### Data extract

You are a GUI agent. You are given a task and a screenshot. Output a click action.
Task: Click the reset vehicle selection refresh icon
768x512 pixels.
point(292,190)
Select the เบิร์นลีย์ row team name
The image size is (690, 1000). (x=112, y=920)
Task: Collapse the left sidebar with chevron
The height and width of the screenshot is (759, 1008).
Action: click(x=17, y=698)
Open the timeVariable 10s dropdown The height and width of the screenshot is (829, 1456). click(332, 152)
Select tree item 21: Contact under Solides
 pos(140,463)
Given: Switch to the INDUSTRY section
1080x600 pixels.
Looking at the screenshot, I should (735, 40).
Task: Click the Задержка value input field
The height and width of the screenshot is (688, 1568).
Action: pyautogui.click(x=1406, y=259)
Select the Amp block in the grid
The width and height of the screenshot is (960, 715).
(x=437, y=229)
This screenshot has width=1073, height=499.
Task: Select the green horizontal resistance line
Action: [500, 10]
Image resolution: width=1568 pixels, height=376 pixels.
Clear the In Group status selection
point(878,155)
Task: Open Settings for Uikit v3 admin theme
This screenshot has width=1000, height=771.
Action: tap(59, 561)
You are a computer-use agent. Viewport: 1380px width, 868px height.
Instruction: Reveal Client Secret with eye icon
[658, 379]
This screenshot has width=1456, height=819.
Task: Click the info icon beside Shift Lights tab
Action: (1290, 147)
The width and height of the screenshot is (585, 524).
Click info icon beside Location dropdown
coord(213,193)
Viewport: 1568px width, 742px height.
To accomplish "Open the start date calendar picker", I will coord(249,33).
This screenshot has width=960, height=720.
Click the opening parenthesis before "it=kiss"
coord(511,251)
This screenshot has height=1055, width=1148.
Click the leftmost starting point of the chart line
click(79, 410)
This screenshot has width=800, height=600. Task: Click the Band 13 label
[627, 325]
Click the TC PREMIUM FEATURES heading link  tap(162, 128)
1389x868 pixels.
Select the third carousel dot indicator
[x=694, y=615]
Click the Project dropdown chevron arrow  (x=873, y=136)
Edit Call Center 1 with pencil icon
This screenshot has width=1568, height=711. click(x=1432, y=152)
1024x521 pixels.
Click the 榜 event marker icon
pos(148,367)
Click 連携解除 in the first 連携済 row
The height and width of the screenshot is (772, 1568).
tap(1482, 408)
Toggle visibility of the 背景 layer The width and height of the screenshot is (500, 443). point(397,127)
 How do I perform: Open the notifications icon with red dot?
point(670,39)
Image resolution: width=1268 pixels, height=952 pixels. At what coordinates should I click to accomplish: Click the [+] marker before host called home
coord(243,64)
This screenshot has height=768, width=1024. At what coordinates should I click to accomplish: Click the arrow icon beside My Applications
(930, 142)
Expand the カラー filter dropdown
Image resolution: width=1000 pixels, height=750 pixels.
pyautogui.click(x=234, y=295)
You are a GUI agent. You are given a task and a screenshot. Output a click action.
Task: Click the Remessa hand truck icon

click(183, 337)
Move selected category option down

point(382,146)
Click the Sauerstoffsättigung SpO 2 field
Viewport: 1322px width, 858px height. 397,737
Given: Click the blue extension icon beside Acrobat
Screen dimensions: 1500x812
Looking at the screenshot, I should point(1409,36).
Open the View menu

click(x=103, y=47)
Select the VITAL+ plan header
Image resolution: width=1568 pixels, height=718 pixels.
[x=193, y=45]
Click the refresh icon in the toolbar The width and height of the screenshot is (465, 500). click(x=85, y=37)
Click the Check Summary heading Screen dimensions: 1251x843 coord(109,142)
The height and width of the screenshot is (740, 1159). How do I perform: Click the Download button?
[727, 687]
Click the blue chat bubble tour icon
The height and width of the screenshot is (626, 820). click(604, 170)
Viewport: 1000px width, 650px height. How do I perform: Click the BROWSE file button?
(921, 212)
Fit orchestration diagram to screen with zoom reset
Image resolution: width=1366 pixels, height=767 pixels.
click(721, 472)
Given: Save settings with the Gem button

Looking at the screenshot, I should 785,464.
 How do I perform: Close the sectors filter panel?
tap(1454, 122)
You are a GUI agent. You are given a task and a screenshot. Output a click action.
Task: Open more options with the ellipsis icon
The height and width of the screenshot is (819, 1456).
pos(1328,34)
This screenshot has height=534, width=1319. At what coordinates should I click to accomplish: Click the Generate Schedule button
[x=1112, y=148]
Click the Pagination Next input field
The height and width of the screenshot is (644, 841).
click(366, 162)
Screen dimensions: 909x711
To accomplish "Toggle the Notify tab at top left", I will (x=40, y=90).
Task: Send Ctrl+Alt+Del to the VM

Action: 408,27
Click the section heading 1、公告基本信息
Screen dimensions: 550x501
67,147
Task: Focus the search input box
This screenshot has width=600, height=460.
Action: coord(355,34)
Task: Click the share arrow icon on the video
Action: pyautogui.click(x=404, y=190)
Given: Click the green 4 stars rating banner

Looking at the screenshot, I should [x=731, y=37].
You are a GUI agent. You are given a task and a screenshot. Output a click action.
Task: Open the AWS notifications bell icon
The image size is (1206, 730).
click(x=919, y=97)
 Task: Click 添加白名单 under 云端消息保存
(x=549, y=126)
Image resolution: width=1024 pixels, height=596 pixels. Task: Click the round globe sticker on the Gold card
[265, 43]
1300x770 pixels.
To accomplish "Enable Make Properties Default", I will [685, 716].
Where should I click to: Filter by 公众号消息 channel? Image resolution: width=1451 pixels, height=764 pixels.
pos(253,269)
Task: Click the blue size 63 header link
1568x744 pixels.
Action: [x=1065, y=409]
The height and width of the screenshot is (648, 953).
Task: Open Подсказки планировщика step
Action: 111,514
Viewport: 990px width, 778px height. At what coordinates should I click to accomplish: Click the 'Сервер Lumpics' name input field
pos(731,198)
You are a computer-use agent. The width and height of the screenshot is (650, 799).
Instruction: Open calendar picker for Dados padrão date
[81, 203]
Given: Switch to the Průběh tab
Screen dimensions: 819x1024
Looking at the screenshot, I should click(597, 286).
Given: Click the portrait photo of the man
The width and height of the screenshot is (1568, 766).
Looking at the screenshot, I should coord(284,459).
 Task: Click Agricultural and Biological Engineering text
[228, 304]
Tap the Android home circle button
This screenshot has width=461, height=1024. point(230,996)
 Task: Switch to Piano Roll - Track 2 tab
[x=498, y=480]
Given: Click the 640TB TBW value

### What is required
Rewrite all of the records above, replacing "calendar picker" with "calendar popup" and leaving everything else unchanged.

### Exercise result
You are a GUI agent. You are given a task and a screenshot. Output a click action.
Task: Click the reset vehicle selection refresh icon
768x512 pixels.
point(292,190)
Select the เบิร์นลีย์ row team name
The image size is (690, 1000). (x=112, y=920)
Task: Collapse the left sidebar with chevron
The height and width of the screenshot is (759, 1008).
Action: click(x=17, y=698)
Open the timeVariable 10s dropdown The height and width of the screenshot is (829, 1456). click(332, 152)
Select tree item 21: Contact under Solides
 pos(140,463)
Given: Switch to the INDUSTRY section
1080x600 pixels.
Looking at the screenshot, I should (735, 40).
Task: Click the Задержка value input field
The height and width of the screenshot is (688, 1568).
Action: pyautogui.click(x=1406, y=259)
Select the Amp block in the grid
The width and height of the screenshot is (960, 715).
(x=437, y=229)
This screenshot has width=1073, height=499.
Task: Select the green horizontal resistance line
Action: [500, 10]
Image resolution: width=1568 pixels, height=376 pixels.
Clear the In Group status selection
point(878,155)
Task: Open Settings for Uikit v3 admin theme
This screenshot has width=1000, height=771.
Action: tap(59, 561)
You are a computer-use agent. Viewport: 1380px width, 868px height.
Instruction: Reveal Client Secret with eye icon
[658, 379]
This screenshot has width=1456, height=819.
Task: Click the info icon beside Shift Lights tab
Action: (1290, 147)
The width and height of the screenshot is (585, 524).
Click info icon beside Location dropdown
coord(213,193)
Viewport: 1568px width, 742px height.
To accomplish "Open the start date calendar popup", I will coord(249,33).
This screenshot has width=960, height=720.
Click the opening parenthesis before "it=kiss"
coord(511,251)
This screenshot has height=1055, width=1148.
Click the leftmost starting point of the chart line
click(79, 410)
This screenshot has width=800, height=600. Task: Click the Band 13 label
[627, 325]
Click the TC PREMIUM FEATURES heading link  tap(162, 128)
1389x868 pixels.
Select the third carousel dot indicator
[x=694, y=615]
Click the Project dropdown chevron arrow  (x=873, y=136)
Edit Call Center 1 with pencil icon
This screenshot has width=1568, height=711. click(x=1432, y=152)
1024x521 pixels.
Click the 榜 event marker icon
pos(148,367)
Click 連携解除 in the first 連携済 row
The height and width of the screenshot is (772, 1568).
tap(1482, 408)
Toggle visibility of the 背景 layer The width and height of the screenshot is (500, 443). point(397,127)
 How do I perform: Open the notifications icon with red dot?
point(670,39)
Image resolution: width=1268 pixels, height=952 pixels. At what coordinates should I click to accomplish: Click the [+] marker before host called home
coord(243,64)
This screenshot has height=768, width=1024. At what coordinates should I click to accomplish: Click the arrow icon beside My Applications
(930, 142)
Expand the カラー filter dropdown
Image resolution: width=1000 pixels, height=750 pixels.
pyautogui.click(x=234, y=295)
You are a GUI agent. You are given a task and a screenshot. Output a click action.
Task: Click the Remessa hand truck icon

click(183, 337)
Move selected category option down

point(382,146)
Click the Sauerstoffsättigung SpO 2 field
Viewport: 1322px width, 858px height. 397,737
Given: Click the blue extension icon beside Acrobat
Screen dimensions: 1500x812
Looking at the screenshot, I should point(1409,36).
Open the View menu

click(x=103, y=47)
Select the VITAL+ plan header
Image resolution: width=1568 pixels, height=718 pixels.
[x=193, y=45]
Click the refresh icon in the toolbar The width and height of the screenshot is (465, 500). click(x=85, y=37)
Click the Check Summary heading Screen dimensions: 1251x843 coord(109,142)
The height and width of the screenshot is (740, 1159). How do I perform: Click the Download button?
[727, 687]
Click the blue chat bubble tour icon
The height and width of the screenshot is (626, 820). click(604, 170)
Viewport: 1000px width, 650px height. How do I perform: Click the BROWSE file button?
(921, 212)
Fit orchestration diagram to screen with zoom reset
Image resolution: width=1366 pixels, height=767 pixels.
click(721, 472)
Given: Save settings with the Gem button

Looking at the screenshot, I should 785,464.
 How do I perform: Close the sectors filter panel?
tap(1454, 122)
You are a GUI agent. You are given a task and a screenshot. Output a click action.
Task: Open more options with the ellipsis icon
The height and width of the screenshot is (819, 1456).
pos(1328,34)
This screenshot has height=534, width=1319. At what coordinates should I click to accomplish: Click the Generate Schedule button
[x=1112, y=148]
Click the Pagination Next input field
The height and width of the screenshot is (644, 841).
click(366, 162)
Screen dimensions: 909x711
To accomplish "Toggle the Notify tab at top left", I will (x=40, y=90).
Task: Send Ctrl+Alt+Del to the VM

Action: 408,27
Click the section heading 1、公告基本信息
Screen dimensions: 550x501
67,147
Task: Focus the search input box
This screenshot has width=600, height=460.
Action: coord(355,34)
Task: Click the share arrow icon on the video
Action: pyautogui.click(x=404, y=190)
Given: Click the green 4 stars rating banner

Looking at the screenshot, I should [x=731, y=37].
You are a GUI agent. You are given a task and a screenshot. Output a click action.
Task: Open the AWS notifications bell icon
The image size is (1206, 730).
click(x=919, y=97)
 Task: Click 添加白名单 under 云端消息保存
(x=549, y=126)
Image resolution: width=1024 pixels, height=596 pixels. Task: Click the round globe sticker on the Gold card
[265, 43]
1300x770 pixels.
To accomplish "Enable Make Properties Default", I will [685, 716].
Where should I click to: Filter by 公众号消息 channel? Image resolution: width=1451 pixels, height=764 pixels.
pos(253,269)
Task: Click the blue size 63 header link
1568x744 pixels.
Action: [x=1065, y=409]
The height and width of the screenshot is (648, 953).
Task: Open Подсказки планировщика step
Action: 111,514
Viewport: 990px width, 778px height. At what coordinates should I click to accomplish: Click the 'Сервер Lumpics' name input field
pos(731,198)
You are a computer-use agent. The width and height of the screenshot is (650, 799).
Instruction: Open calendar popup for Dados padrão date
[81, 203]
Given: Switch to the Průběh tab
Screen dimensions: 819x1024
Looking at the screenshot, I should click(597, 286).
Given: Click the portrait photo of the man
The width and height of the screenshot is (1568, 766).
Looking at the screenshot, I should coord(284,459).
 Task: Click Agricultural and Biological Engineering text
[228, 304]
Tap the Android home circle button
This screenshot has width=461, height=1024. point(230,996)
 Task: Switch to Piano Roll - Track 2 tab
[x=498, y=480]
Given: Click the 640TB TBW value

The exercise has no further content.